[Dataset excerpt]
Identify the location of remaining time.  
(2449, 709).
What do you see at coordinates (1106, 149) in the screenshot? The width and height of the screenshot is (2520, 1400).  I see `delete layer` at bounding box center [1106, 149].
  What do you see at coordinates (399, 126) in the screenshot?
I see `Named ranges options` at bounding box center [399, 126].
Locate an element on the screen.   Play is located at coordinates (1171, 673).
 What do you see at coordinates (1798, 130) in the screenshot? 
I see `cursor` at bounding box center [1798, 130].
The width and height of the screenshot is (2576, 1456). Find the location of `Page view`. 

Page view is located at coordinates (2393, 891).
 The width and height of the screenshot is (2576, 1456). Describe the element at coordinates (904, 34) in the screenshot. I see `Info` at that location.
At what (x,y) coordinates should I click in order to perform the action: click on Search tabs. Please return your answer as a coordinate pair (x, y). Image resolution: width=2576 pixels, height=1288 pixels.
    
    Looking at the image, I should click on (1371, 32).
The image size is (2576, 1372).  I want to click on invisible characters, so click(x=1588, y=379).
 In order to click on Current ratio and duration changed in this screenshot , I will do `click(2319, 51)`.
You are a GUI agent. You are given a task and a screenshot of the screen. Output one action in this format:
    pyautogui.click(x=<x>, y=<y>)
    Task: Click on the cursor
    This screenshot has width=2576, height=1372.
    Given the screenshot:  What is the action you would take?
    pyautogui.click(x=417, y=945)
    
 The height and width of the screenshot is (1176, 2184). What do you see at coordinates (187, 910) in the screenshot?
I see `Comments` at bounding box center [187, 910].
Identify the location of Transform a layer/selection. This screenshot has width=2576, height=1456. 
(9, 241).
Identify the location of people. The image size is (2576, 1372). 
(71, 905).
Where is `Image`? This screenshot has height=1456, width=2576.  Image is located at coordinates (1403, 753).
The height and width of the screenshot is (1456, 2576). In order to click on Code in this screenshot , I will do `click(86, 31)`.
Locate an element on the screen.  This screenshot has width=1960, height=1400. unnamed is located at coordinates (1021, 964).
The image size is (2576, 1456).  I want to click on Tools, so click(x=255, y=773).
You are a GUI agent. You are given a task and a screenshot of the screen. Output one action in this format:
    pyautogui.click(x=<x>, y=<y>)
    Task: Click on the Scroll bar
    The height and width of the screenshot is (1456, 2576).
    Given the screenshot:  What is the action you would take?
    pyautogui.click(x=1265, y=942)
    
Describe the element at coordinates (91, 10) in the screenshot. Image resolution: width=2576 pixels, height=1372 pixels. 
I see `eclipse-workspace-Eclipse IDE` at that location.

■ Your instructions:
Retype the lines word for word, beginning at the line that contains "coordinates (1403, 753)." and continuing through the end of the records.

■ Correct answer:
Where is `Image`? This screenshot has height=1456, width=2576.  Image is located at coordinates (1403, 753).
The height and width of the screenshot is (1456, 2576). In order to click on Code in this screenshot , I will do `click(86, 31)`.
Locate an element on the screen.  This screenshot has width=1960, height=1400. unnamed is located at coordinates (1021, 964).
The image size is (2576, 1456).  I want to click on Tools, so click(x=255, y=773).
You are a GUI agent. You are given a task and a screenshot of the screen. Output one action in this format:
    pyautogui.click(x=<x>, y=<y>)
    Task: Click on the Scroll bar
    The height and width of the screenshot is (1456, 2576).
    Given the screenshot:  What is the action you would take?
    pyautogui.click(x=1265, y=942)
    
Describe the element at coordinates (91, 10) in the screenshot. Image resolution: width=2576 pixels, height=1372 pixels. 
I see `eclipse-workspace-Eclipse IDE` at that location.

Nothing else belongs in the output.